No one that mattered wanted this: not the military contractors who got fat off the budgetary worm hole the conflict became, not the generals who did everything they could to trick and manipulate every new president into staying, nor the politicians who, when push came to shove, didn’t have the appetite to stand up to either. The withdrawal can be justified on these grounds alone, for showing that an elected president can actually defy a collection of powerful, institutionalized forces arrayed against a policy.
But it’s also justified by the fact that, just by leaving the country and simply not doing anything, the US pullout will contribute more to global peace and security than any of its dubiously labeled “humanitarian interventions” have over the past few decades. There is now underway what seems to be a concerted effort to block out memory of the last twenty years of this war, which have not been good for human rights, and have barely led to any progress for most of the country’s women. It cannot be stressed enough that the brutal reality of foreign occupation and the government it propped up is what allowed the Taliban to roar back stronger than they were two decades ago.
That doesn’t mean Biden can’t be criticized. The US evacuation of its Afghan allies, those directly at risk from reprisal in the case of a Taliban takeover, had been scandalously slow and callous for quite a while before the Afghan government finally collapsed and left Biden’s plans in tatters. While some degree of chaos was probably unavoidable, there are very real and fair criticisms to be made of the planning for withdrawal.
We should also have no illusions about what this pullout actually means. As Biden made clear in his major speech last week and to ABC’s George Stephanopoulos, the resources sunk into Afghanistan will now be redirected into an expanded “war on terror” that will target Somalia, Syria, Iraq, Yemen, and other “multiple countries in Africa and Asia.”
And while the US occupation of Afghanistan is over, with all the very real and symbolic ramifications that has for both the country and the US political situation, the war on Afghanistan will continue, as Biden had promised. The president has pledged to keep using the Pentagon’s “counterterrorism over-the-horizon capability” in the country: in other words, ongoing special forces raids, bombings, and airstrikes that violate the country’s sovereignty and will keep accidentally killing its people.
So the brutal and counterproductive nature of US foreign policy shows no sign of being dislodged. But the withdrawal from Afghanistan, which will fade from our daily thoughts once the jangling keys of another country’s national crisis become the focus of Washington war lust (remember Cuba?), may at least provide the opening to have that conversation, especially as the other two-decade-long “war” on terrorism has proved a similar failure as Afghanistan.
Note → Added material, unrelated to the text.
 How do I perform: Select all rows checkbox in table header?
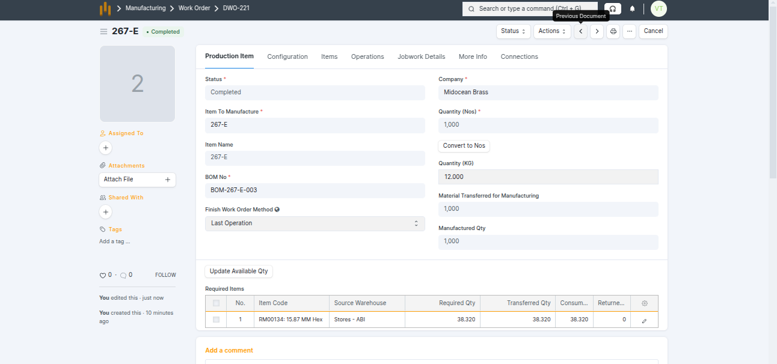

For all its flaws, the Afghanistan withdrawal could be a transformational moment in US political culture, helping to solidify in the public mind the stark limits of US power, and accelerate the country’s slow turn away from endless foreign meddling and toward the many alarming crises it has left festering at home. And it’s a flat reassertion that at the end of the day, the ones who call the shots — even in the especially undemocratic field of US foreign policy — aren’t unelected generals and faceless bureaucrats, but the civilian leaders in whom American voters place their trust to do what they ask for.